→ What is expected: Copy out the lines beginning with the one that contains "You are a computer-use" and ending with the last line below, exactly as they stand. Pictures are not copied.

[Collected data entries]
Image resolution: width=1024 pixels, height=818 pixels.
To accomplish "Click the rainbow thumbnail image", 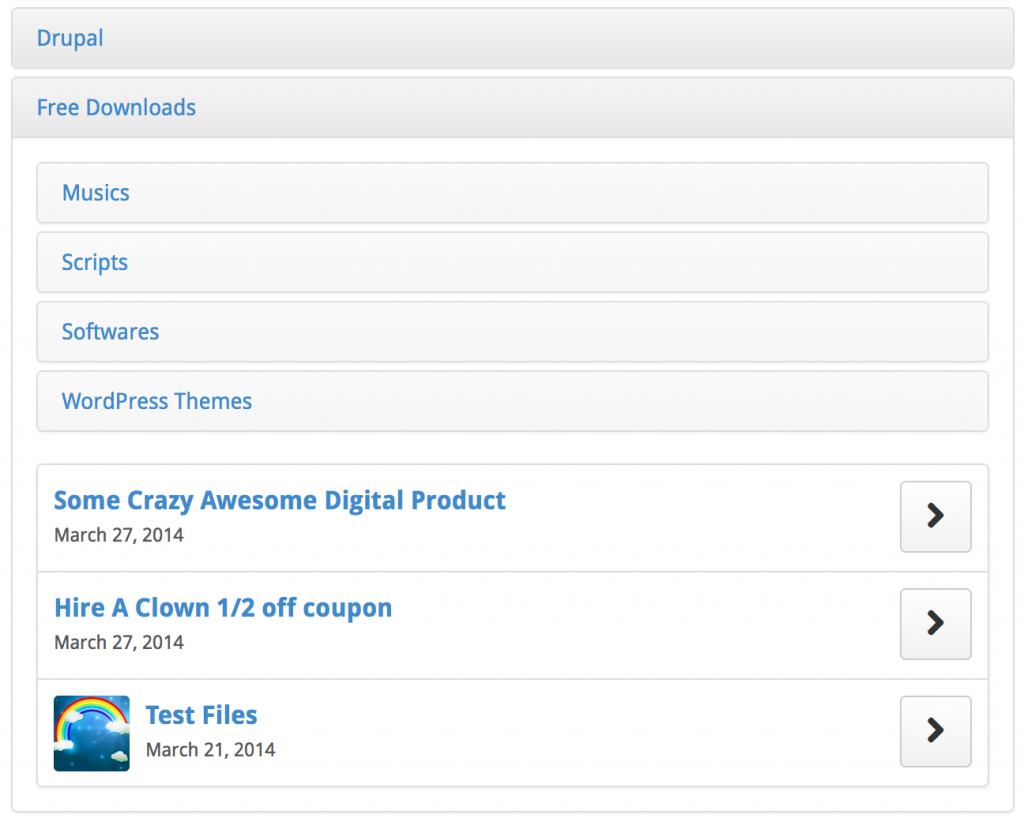I will coord(91,733).
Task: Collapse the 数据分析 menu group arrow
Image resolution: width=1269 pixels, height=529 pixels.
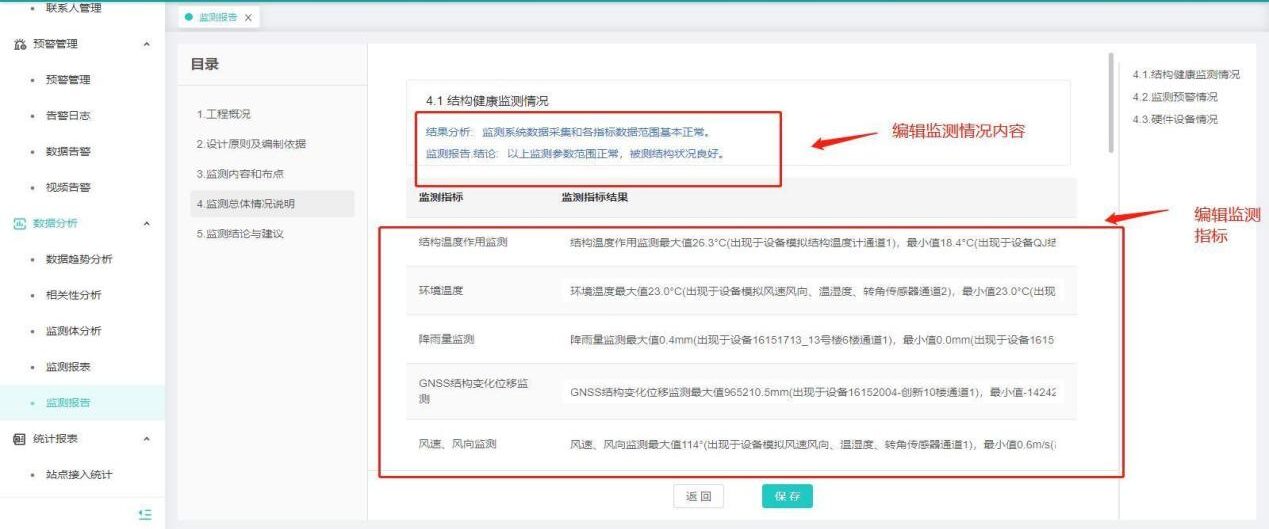Action: click(148, 223)
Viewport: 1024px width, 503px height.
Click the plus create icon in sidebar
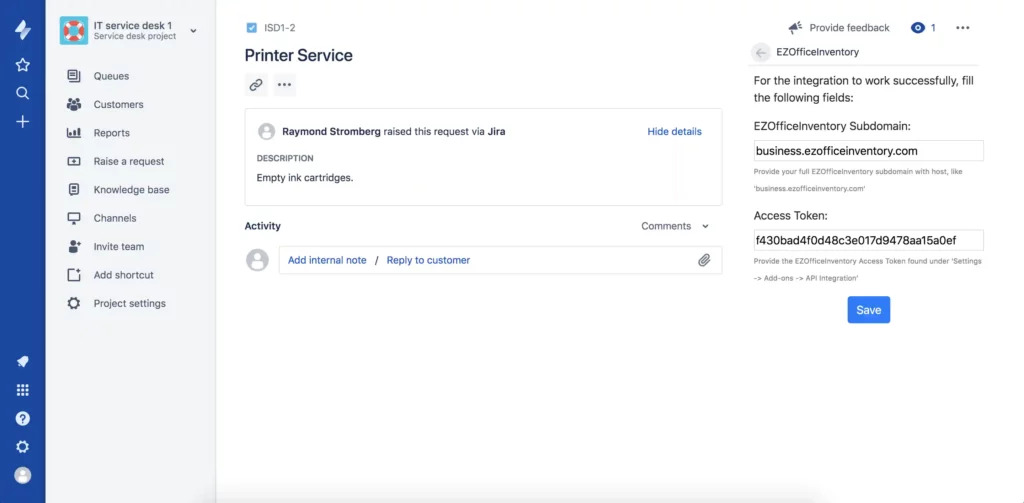22,121
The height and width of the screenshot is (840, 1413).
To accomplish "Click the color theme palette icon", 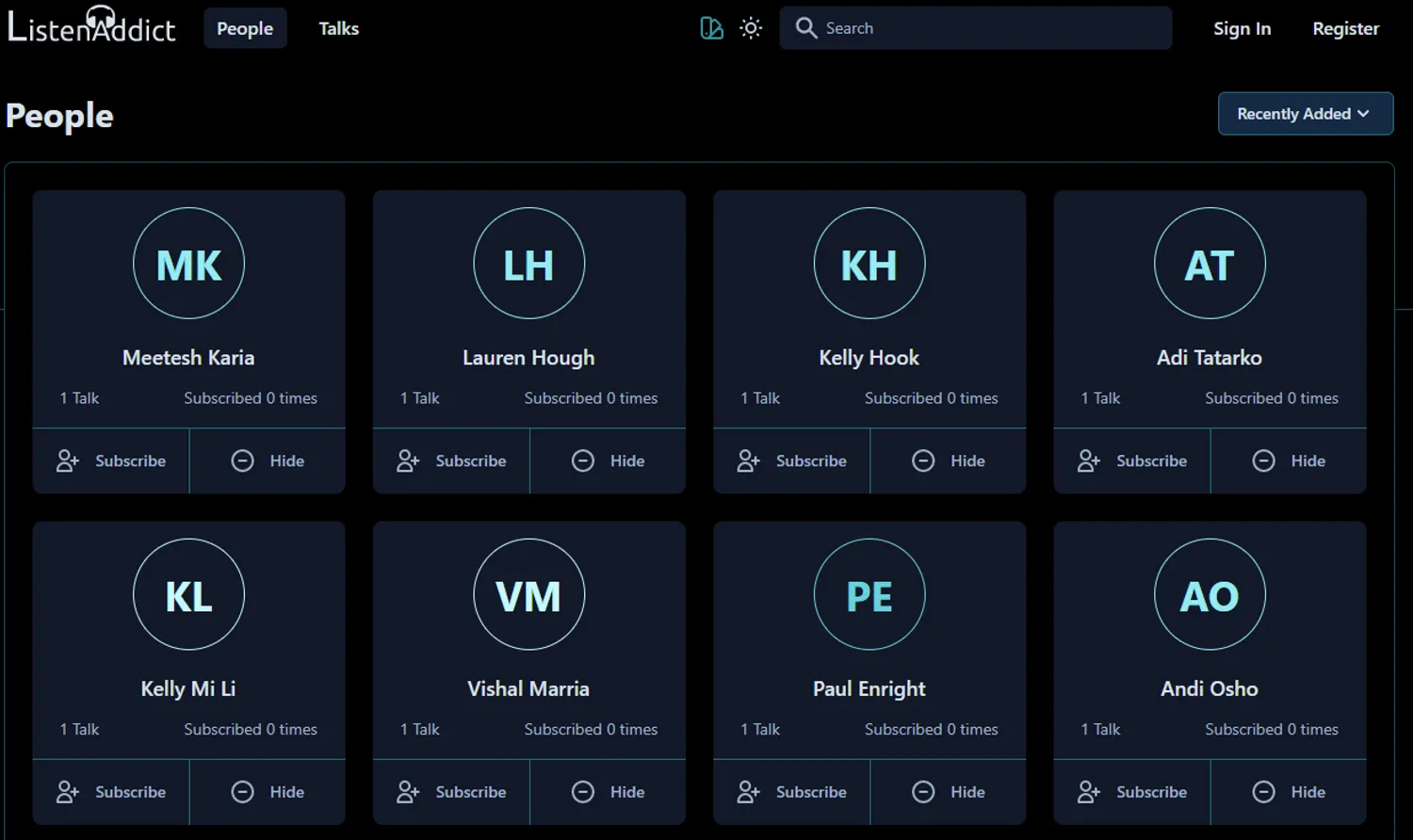I will [711, 28].
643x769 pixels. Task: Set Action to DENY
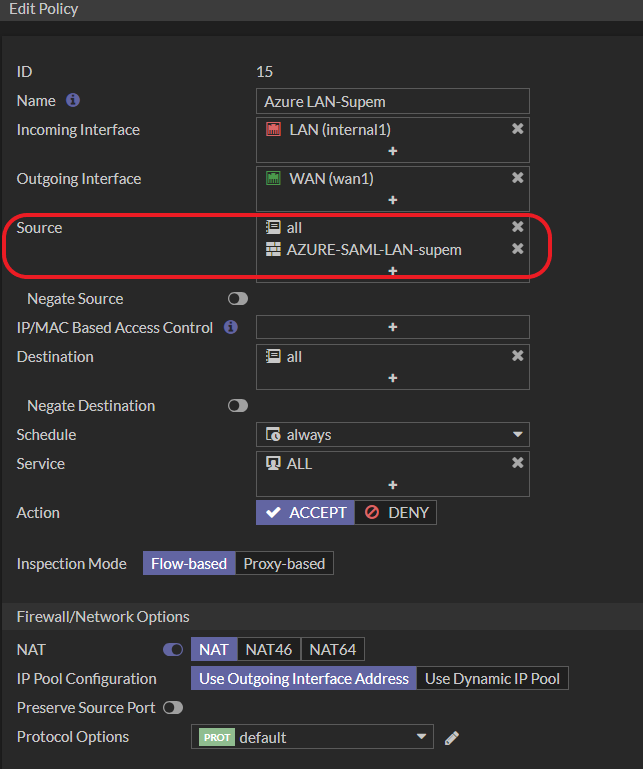pyautogui.click(x=396, y=513)
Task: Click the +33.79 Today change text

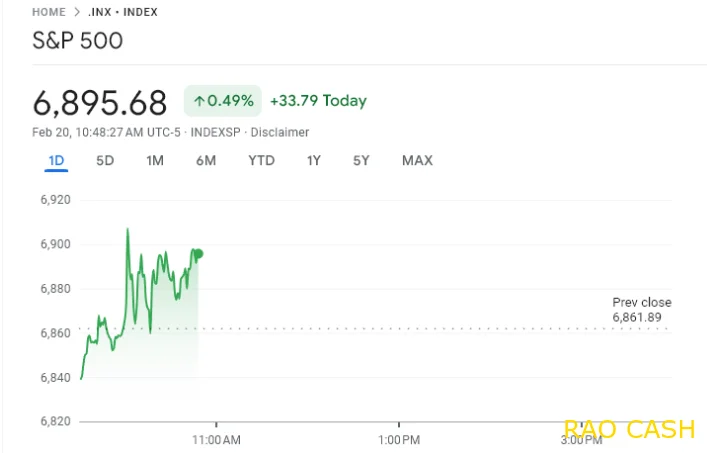Action: 318,101
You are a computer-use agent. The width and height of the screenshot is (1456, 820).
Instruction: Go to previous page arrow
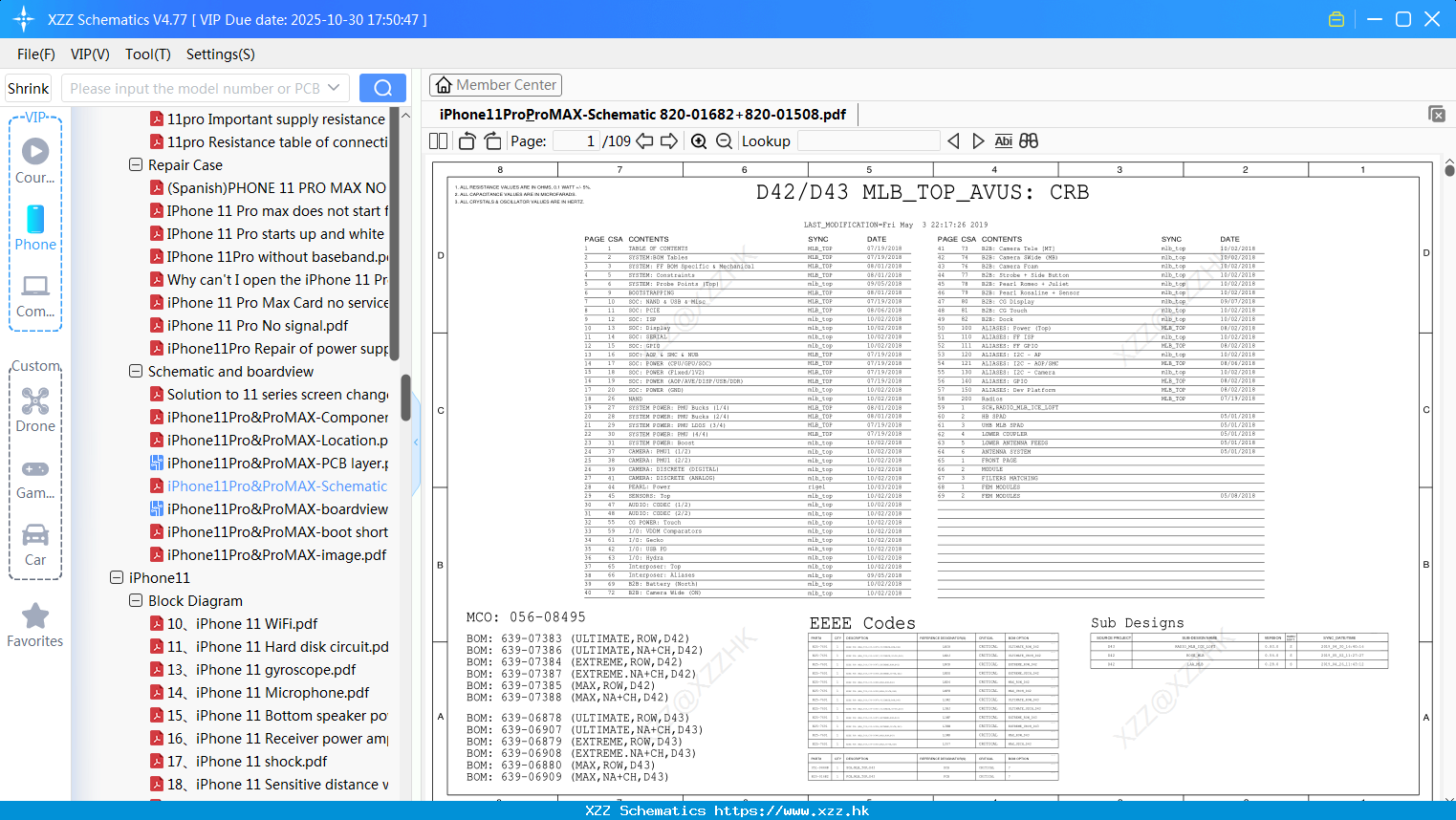click(645, 141)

→ Task solution:
You are a computer-use agent. The width and height of the screenshot is (1456, 820).
Instruction: Go to previous page arrow
click(645, 141)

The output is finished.